S&P, FRC in Content-Licensing Deal

Standard & Poor’s and Financial Research Corp. announced a content-licensing and distribution agreement Thursday whereby FRC data will be available on S&P’s MarketScope Advisor platform for financial advisers. Terms of the agreement, including financial considerations, were not disclosed. An S&P spokesman denied the deal is a precursor to an acquisition of FRC from its parent, private equity firm Mercatus Partners LLC.

“We are pleased to be expanding the distribution of our research from mainly assets managers to the wealth management space,” said Bruce Fador, chief executive officer of FRC. “We intend to bring FRC’s world-class research product more directly to individual financial advisers. By making our material available on Standard & Poor’s MarketScope Advisor, we are taking a major step forward in achieving that goal.”

FRC will work with S&P’s editorial staff to provide what S&P characterizes as “current, actionable information to help advisers provide the best and broadest service to their clients.”

William Okun, S&P’s executive managing director for investment research, said his company’s aim is to provide “the best functionality, powering the richest and most insightful information and analysis.”

Financial Research Corp. founder and former CEO Neil Bathon, now running FUSE Research, said of the S&P deal, “Coming out with a product that goes in a different direction is a good move for them.”

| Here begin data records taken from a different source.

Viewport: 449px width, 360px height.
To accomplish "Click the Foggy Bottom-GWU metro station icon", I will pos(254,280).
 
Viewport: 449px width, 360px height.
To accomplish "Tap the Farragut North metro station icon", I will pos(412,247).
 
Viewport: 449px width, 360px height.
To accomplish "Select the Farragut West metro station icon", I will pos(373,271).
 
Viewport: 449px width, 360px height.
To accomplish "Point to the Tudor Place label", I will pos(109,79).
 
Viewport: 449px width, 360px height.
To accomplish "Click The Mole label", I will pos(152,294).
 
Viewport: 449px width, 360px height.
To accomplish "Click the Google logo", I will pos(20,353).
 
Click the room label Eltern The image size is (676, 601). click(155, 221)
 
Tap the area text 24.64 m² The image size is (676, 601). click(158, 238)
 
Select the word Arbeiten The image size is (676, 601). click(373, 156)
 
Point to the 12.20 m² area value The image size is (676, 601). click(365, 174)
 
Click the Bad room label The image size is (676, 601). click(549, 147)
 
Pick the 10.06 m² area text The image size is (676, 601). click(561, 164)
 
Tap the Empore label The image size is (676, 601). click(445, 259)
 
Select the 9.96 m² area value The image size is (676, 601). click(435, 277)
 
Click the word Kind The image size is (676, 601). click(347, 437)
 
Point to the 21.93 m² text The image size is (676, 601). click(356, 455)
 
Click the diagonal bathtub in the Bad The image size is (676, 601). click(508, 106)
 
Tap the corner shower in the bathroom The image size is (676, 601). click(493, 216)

FRC has changed many hands in the past decade and a half. In 1996, Bathon sold FRC to Boston Institutional Group, parent company of Funds Distributor Inc. BISYS then acquired FRC in 2003. Four years later, in June 2007, Citigroup acquired BISYS. In November 2008, Citi sold FRC to Mercatus for an estimated $1.5 million to $2 million and is rumored to still have a stake in the company.

Fador has only been CEO of FRC since June 2008. Previously, Luis Fleites ran the company for four years, from 2006 until earlier this year, when Mercatus placed two of its partners, Bob Hedges and Teresa Epperson, at the helm of FRC as interim co-chief executives.

Fador formerly was COO at Decision Resources Financial, a division of Decision Resources Inc., a Waltham, Mass publisher best known for its pharmaceutical and biotech resaearch. From 1992 to 1998, he was president of Thomson First Call, now Thomson Reuters.

Fleites continues to work at the firm as vice president and director of retirement markets.

Commenting on the new S&P-FRC partnership, Burton J. Greenwald, president B.J. Greenwald Associates, said: “It is obviously a big step forward for FRC. The S&P platform extends their distribution substantially and also adds a ‘Good Housekeeping’ seal of approval to their work. I wouldn’t be surprised if eventually S&P acquires them outright.”